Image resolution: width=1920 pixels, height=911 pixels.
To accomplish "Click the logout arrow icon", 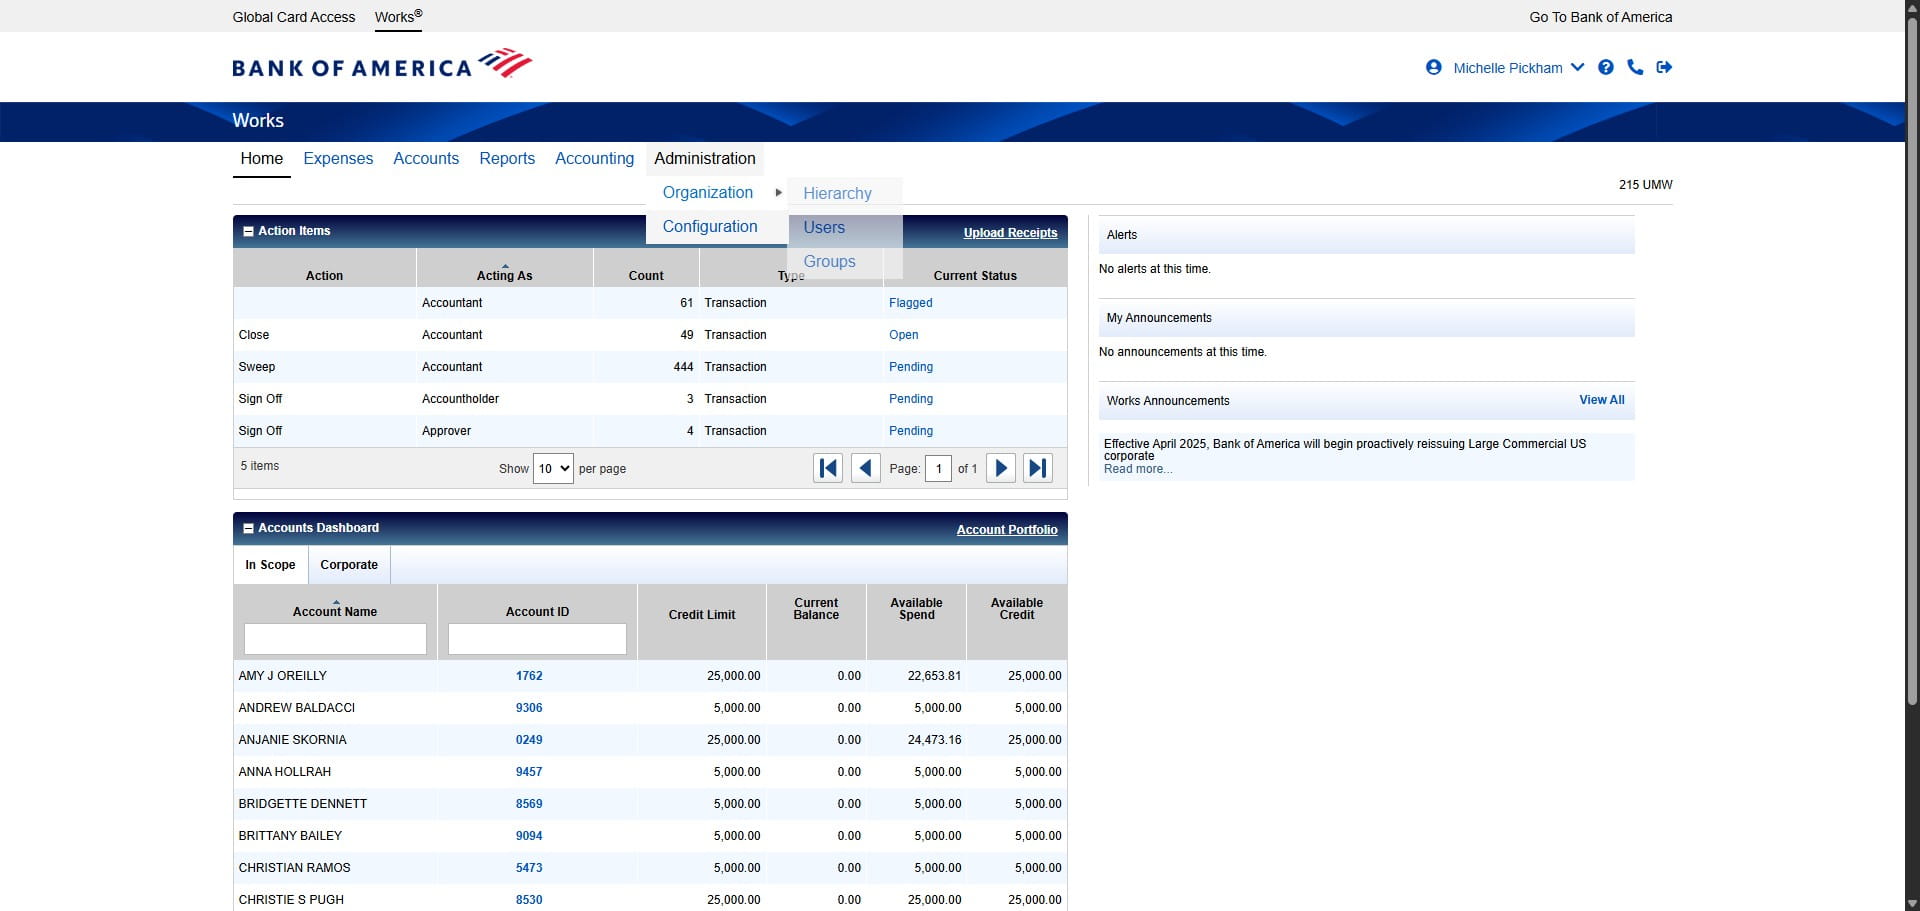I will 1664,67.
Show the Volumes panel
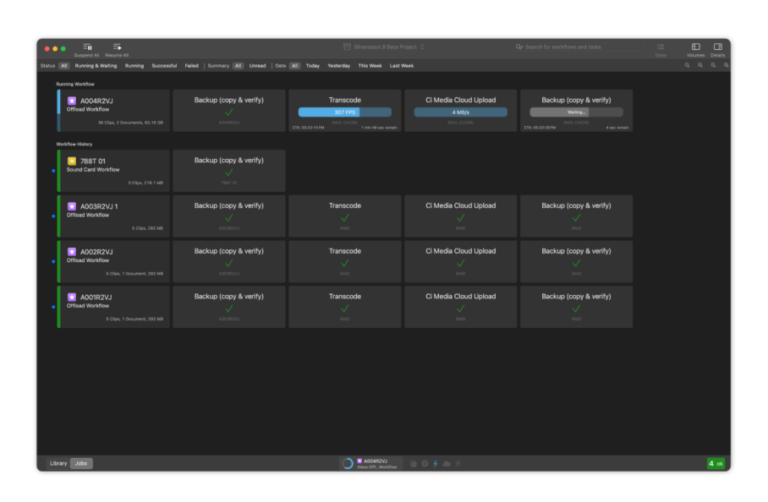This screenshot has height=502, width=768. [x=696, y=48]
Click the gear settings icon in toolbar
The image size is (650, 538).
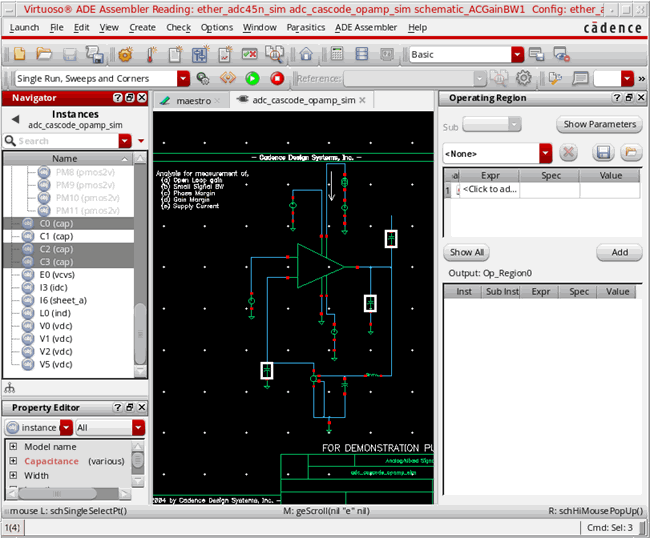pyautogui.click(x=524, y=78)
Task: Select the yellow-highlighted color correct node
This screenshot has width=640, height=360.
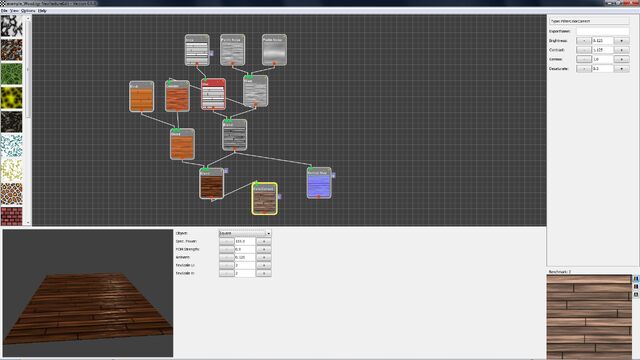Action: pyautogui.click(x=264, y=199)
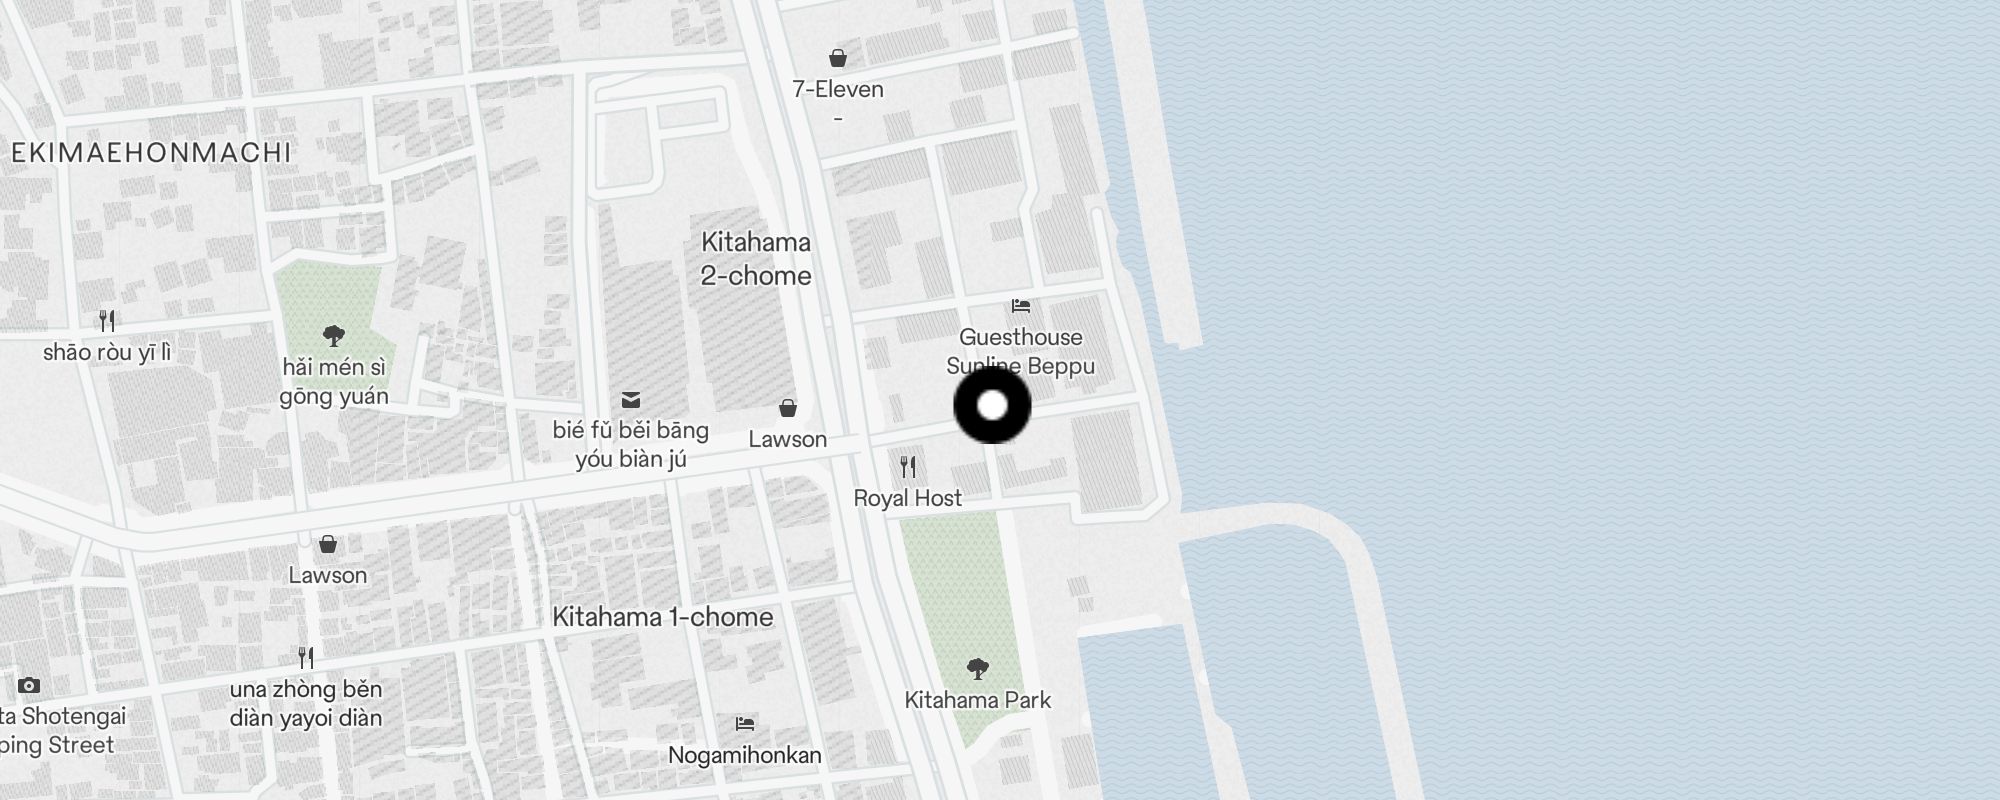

********

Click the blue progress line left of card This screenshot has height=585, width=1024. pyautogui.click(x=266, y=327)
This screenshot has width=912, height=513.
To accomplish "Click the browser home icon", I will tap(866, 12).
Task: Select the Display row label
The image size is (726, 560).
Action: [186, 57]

********

» **TRY IT**
Would you show all lines of the material above that contain the word "Task"?

» **FINAL ANSWER**
Task: Select the yellow-highlighted color correct node
Task: Select the Display row label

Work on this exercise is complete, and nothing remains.